Maybe, rather than attempt to integrate the “2-20%BrightNew” into Sun’s “80%DeadPast”, David Yen should just whip out his Star Wars “light sabre” and slash the “Gordian Knot” of “DeadPast” Storage. There goes incremental change.
Most of the Storage startups of the last few years, who proclaimed loudly they were going to rewrite the future of Storage, were just rearranging the deck chairs on the Titanic or Hindenburg. Take your pick.
Now we have the incremental solution of “tiered” Storage.
For example, if I need “99999 (five nines)” of Information High Availability (IHA) in my Primary Storage, and maybe I need “99999 (five nines)” in my Primary Mirror, how many “nines” of IHA do I need for the third and fourth mirrors at the geographically dispersed Disaster Recovery sites? Could cheaper Storage be used for these mirrors? Could cheaper Storage be used for the Primary Mirror if it was redundant enough? Like clustered? How cheap would it have to be?
Then there is Content. What a national disgrace. Why can’t the Storage box figure out the Content of its contents on the fly? All the Storage box needs is a little help from the application. A few little objects attached to the packet.
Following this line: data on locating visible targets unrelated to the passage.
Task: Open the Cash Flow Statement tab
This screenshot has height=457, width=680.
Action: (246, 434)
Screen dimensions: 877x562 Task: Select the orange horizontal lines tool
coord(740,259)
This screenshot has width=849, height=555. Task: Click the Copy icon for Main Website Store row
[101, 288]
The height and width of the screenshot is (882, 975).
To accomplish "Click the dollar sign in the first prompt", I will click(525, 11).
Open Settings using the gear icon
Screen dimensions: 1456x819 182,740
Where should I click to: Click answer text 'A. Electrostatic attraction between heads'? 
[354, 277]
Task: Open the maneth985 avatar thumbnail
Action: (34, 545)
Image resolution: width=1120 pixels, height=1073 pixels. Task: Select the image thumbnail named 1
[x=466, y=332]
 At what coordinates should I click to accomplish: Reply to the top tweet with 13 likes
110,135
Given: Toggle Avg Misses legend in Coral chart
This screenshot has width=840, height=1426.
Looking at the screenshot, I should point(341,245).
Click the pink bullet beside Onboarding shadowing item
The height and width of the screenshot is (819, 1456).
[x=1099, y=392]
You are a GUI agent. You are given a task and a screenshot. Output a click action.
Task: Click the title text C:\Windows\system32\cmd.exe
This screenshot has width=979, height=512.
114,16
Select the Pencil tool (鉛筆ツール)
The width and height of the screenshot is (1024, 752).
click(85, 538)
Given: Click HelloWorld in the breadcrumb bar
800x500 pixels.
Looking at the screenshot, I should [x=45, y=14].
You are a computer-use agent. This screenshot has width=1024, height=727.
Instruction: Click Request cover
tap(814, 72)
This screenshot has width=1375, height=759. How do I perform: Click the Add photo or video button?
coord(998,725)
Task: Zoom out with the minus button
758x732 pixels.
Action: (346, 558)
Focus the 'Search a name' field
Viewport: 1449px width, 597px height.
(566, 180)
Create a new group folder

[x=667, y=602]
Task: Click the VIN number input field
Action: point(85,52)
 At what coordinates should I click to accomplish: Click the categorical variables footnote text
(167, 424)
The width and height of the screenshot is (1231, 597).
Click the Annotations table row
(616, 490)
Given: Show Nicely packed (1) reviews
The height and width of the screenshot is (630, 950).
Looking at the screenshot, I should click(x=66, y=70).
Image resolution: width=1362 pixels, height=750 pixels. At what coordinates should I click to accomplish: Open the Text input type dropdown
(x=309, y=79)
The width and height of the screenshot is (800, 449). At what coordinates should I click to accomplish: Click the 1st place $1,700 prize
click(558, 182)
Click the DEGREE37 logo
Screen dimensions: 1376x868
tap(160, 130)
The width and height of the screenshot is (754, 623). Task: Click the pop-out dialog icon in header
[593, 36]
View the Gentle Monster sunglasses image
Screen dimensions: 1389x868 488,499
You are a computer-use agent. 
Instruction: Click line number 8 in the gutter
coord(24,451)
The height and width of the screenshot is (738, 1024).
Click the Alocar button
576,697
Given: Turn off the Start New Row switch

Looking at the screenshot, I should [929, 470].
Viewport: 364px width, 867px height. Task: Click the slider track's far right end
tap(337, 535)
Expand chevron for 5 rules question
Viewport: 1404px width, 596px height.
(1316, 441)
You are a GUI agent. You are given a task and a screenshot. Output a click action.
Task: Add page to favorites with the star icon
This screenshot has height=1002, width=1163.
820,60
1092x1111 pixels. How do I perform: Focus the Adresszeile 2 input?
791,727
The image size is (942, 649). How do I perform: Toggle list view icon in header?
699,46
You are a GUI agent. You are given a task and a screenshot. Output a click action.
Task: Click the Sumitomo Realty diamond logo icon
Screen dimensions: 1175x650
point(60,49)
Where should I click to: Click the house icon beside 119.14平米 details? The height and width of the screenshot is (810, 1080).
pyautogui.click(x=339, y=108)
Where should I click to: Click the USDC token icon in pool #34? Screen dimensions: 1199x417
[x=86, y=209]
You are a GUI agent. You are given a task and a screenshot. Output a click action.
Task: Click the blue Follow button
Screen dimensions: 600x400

There are only two rules for Content.
1) Which of your Content generates 80% of your revenue?
2) Which of your Content, should you lose it, puts you out of business?
And tape. Why do I have to use tape?
Or disk? Disk is the best solution, for the Enterprise shops who care. And for shops that have very short RTOs. So short an RTO that they cannot afford to ever go down. Not even for a nanosecond.
What about RAIDVD? Oh Gee! The media only has a two year archive life? I bet if DVDs had the same archive life as tape they would still be cheaper to buy, burn, and send to Iron Mountain. The DVD drives certainly would be.